Papers by Author: Jason Gruber

Abstract: The current study aims to improve our fundamental understanding of solute segregation and solute drag on migrating grain boundaries (GB) in three dimensions. Computer simulation combines finite difference and finite element methods. An exemplary case study is reported, in which a spherical grain is embedded inside a cubic grain and shrinks as a result of motion by curvature, as a preliminary to modeling grain growth in single phase materials. The results agree qualitatively with literature studies in 1-D.
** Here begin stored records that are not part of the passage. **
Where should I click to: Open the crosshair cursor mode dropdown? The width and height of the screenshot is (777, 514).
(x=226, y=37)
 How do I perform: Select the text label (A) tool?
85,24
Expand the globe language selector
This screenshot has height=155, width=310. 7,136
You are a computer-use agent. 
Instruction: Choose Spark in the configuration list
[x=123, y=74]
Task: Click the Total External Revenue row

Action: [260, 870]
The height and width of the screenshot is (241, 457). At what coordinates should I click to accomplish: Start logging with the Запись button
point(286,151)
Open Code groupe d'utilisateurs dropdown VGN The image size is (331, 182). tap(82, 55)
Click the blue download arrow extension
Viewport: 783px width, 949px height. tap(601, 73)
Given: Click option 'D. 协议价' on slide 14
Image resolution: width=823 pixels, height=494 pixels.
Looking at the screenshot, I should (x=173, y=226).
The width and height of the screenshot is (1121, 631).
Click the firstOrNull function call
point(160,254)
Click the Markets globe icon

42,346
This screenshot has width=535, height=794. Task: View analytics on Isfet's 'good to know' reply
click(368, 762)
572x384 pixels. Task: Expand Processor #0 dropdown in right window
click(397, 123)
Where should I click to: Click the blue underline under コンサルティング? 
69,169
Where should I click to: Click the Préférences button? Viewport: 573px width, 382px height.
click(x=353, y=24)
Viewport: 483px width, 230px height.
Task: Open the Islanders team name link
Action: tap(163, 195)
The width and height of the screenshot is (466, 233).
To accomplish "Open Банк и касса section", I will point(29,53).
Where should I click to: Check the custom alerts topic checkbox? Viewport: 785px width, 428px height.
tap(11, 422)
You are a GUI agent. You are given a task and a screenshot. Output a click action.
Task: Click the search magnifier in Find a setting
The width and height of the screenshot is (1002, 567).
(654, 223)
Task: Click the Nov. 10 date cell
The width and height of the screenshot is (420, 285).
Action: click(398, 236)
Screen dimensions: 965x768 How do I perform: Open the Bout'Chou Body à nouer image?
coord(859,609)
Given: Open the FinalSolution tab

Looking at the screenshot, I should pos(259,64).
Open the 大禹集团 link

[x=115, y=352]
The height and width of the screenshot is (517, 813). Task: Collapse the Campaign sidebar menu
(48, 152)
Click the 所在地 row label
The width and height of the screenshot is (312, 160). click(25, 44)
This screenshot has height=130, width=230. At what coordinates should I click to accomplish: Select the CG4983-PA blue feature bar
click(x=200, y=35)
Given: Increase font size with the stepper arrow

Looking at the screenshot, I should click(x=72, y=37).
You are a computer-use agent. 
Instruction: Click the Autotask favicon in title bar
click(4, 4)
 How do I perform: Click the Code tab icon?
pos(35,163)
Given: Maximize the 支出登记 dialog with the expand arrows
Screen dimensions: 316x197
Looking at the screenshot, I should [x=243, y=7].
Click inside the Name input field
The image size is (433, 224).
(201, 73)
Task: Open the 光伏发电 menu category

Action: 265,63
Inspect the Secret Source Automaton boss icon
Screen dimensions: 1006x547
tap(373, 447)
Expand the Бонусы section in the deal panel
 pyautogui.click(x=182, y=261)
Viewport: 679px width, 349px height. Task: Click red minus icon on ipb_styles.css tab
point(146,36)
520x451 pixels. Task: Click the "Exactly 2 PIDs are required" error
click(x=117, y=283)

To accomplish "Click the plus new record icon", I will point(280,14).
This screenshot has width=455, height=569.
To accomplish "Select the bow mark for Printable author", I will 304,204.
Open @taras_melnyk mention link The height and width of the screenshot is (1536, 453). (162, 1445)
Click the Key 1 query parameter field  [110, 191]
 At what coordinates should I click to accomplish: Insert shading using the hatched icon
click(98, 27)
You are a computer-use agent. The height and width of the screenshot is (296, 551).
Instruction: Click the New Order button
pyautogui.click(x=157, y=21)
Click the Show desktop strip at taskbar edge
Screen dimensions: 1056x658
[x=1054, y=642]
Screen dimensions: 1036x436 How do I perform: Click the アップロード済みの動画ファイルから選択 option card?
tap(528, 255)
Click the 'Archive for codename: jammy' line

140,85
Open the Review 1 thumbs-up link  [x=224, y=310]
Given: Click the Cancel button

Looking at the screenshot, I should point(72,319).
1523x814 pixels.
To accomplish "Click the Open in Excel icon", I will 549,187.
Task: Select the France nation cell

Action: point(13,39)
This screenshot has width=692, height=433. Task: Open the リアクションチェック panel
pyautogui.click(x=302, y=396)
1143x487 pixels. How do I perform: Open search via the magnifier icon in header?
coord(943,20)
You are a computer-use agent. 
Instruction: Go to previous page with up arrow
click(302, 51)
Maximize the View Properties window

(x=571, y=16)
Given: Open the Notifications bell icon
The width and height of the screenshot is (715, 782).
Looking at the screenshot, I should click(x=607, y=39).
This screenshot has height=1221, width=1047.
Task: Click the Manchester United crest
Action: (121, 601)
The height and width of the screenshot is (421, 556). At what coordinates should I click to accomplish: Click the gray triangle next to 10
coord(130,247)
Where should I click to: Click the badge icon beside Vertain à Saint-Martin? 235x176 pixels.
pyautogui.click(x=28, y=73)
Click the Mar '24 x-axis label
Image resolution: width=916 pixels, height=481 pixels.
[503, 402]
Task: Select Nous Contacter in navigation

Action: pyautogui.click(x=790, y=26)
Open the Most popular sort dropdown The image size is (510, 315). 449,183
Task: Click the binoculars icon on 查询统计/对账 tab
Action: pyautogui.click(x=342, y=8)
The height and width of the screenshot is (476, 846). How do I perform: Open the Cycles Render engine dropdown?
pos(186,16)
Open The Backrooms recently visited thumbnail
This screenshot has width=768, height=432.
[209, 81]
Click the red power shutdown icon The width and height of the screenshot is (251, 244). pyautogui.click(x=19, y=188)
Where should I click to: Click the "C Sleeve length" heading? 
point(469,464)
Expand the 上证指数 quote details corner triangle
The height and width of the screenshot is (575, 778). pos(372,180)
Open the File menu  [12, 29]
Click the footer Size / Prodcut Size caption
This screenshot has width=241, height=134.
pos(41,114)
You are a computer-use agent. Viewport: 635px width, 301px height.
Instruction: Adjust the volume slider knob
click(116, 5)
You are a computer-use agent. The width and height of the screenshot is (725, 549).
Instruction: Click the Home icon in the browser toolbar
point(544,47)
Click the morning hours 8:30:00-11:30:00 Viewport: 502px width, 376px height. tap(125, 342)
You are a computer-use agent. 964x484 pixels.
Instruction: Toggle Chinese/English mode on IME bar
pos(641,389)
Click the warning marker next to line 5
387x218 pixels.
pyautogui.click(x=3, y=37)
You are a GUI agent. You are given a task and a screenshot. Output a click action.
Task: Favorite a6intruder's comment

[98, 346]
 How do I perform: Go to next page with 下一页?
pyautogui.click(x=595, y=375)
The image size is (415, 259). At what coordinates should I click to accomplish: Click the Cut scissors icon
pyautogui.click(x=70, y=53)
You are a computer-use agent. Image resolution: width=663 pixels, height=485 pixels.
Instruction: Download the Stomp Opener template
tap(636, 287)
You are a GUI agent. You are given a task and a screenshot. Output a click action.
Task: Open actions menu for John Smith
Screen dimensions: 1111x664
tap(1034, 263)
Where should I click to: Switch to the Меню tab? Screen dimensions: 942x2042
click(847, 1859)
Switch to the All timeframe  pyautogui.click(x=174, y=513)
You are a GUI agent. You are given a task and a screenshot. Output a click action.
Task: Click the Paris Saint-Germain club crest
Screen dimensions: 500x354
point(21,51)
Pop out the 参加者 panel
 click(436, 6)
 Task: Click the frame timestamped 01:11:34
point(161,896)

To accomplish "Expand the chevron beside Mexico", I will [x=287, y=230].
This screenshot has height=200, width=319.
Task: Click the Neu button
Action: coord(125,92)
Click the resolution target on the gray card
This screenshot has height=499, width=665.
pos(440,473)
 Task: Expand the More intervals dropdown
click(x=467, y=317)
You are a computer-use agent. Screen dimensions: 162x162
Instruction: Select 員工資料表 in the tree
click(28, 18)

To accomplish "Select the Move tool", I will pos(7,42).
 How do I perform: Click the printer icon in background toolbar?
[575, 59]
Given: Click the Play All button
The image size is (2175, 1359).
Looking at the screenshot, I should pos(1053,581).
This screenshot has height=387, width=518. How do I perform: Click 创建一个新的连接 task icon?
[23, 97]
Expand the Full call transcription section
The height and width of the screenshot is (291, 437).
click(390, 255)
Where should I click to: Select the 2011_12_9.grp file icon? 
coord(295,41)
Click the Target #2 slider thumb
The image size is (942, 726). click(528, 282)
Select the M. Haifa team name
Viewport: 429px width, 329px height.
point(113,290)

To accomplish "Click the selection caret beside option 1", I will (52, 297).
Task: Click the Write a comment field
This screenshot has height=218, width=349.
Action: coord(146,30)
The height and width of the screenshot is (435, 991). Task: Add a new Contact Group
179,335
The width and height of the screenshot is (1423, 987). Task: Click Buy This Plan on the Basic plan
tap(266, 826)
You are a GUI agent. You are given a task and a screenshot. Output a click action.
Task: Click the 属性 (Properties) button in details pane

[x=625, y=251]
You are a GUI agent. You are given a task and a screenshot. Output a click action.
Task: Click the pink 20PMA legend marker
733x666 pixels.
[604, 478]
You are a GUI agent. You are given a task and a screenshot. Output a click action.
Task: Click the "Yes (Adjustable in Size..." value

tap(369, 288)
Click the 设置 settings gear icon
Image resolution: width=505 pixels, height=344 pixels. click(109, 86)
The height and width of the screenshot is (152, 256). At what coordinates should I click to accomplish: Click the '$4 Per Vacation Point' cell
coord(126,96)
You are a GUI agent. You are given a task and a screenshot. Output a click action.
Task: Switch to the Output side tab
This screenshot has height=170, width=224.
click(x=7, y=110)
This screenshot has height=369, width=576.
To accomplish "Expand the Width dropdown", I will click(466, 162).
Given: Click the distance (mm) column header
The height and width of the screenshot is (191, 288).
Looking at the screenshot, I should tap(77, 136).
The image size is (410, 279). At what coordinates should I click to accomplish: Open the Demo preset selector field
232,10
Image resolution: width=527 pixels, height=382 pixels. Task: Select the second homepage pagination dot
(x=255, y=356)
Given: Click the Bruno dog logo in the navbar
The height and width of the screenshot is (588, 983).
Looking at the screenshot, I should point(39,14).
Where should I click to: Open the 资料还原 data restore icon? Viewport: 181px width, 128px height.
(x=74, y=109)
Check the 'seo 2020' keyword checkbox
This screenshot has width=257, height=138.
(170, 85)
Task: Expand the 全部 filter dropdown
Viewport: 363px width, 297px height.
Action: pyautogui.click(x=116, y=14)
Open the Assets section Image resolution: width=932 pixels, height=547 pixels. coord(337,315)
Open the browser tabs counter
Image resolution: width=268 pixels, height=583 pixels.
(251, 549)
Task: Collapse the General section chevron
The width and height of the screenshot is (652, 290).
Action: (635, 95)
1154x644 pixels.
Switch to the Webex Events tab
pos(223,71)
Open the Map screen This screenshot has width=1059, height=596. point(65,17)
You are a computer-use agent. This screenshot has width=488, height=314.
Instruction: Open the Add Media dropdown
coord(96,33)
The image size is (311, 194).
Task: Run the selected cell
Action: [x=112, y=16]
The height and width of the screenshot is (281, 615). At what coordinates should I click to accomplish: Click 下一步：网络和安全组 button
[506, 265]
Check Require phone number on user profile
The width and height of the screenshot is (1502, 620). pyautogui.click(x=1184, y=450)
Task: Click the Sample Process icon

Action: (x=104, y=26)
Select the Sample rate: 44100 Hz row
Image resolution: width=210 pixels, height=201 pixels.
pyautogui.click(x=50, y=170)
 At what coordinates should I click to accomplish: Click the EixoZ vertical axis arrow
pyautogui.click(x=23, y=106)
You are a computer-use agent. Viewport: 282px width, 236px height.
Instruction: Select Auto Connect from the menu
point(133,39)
Abstract: The distribution of grain boundary plane orientations in polycrystalline Ni has been measured before and after grain boundary engineering. The grain boundary engineered microstructure has a relatively higher concentration of Σ3 grain boundaries and, when compared to the initial structure, more of these boundaries have orientations that are inclined by more than 10° from the (111) orientation of the ideal coherent twin. Although the conventionally measured grain size is not affected by the grain boundary engineering process, the average size of the regions containing only Σ3n grain boundaries increases by nearly a factor of two. The observations indicate that the increase in the relative population of Σ3 grain boundaries results both from the preferential elimination of random grain boundaries and the generation of new Σ3 grain boundaries which do not have (111) grain boundary plane orientations.

Abstract: Through simulations with the moving finite element program GRAIN3D, we have studied the effect of anisotropic grain boundary energy on the distribution of boundary types in a polycrystal during normal grain growth. An energy function similar to that hypothesized for magnesia was used, and the simulated grain boundary distributions were found to agree well with measured distributions. The simulated results suggest that initially random microstructures develop nearly steady state grain boundary distributions that have local maxima and minima corresponding to local minima and maxima, respectively, of the energy function.